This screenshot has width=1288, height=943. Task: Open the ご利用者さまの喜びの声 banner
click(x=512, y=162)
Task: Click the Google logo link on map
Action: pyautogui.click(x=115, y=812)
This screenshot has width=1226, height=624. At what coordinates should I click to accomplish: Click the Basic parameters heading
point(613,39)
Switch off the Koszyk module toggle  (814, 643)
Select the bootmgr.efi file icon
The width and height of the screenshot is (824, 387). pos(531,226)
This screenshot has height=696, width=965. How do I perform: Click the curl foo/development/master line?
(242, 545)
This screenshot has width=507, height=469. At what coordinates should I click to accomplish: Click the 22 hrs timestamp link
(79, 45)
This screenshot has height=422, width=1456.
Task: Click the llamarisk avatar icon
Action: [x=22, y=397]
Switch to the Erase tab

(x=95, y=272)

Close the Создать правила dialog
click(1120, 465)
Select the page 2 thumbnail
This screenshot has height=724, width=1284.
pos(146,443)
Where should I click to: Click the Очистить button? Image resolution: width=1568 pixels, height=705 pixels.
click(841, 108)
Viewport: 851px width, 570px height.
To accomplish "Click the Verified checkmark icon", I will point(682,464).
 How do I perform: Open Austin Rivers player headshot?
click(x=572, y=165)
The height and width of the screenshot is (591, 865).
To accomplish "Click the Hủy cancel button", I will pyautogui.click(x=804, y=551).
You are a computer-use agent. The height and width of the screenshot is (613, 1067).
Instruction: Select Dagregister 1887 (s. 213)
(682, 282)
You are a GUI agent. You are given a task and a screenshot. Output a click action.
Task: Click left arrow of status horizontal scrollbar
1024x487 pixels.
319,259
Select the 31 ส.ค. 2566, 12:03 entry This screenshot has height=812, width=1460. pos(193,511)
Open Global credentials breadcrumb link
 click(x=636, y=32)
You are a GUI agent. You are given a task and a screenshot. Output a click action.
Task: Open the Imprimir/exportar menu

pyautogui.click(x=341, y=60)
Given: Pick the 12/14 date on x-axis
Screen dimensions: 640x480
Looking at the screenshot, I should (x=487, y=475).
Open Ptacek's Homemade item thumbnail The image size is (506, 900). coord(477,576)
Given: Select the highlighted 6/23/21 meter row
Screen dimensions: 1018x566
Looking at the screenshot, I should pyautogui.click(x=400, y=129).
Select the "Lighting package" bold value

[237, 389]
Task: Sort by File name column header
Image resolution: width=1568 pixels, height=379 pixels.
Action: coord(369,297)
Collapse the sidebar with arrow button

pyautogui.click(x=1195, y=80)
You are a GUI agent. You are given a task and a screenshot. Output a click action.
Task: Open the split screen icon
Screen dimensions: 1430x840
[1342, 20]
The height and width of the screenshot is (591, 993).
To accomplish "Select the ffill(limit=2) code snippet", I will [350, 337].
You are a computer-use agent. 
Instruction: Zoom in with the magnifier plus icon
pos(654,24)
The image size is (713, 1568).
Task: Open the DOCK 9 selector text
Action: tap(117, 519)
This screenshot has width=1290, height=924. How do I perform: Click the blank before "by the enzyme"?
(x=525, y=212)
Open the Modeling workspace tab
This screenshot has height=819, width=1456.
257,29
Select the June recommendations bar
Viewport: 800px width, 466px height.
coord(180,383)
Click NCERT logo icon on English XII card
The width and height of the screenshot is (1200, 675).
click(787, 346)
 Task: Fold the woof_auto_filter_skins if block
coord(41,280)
-*-*-
• **ACTIVITY**
Nothing but the lines from the line with "The width and height of the screenshot is (1200, 675)." to the last line of the listing above should appear; please retype them exactly, both ends included.

• **RESPONSE TO THE TASK**
The width and height of the screenshot is (1200, 675).
click(787, 346)
 Task: Fold the woof_auto_filter_skins if block
coord(41,280)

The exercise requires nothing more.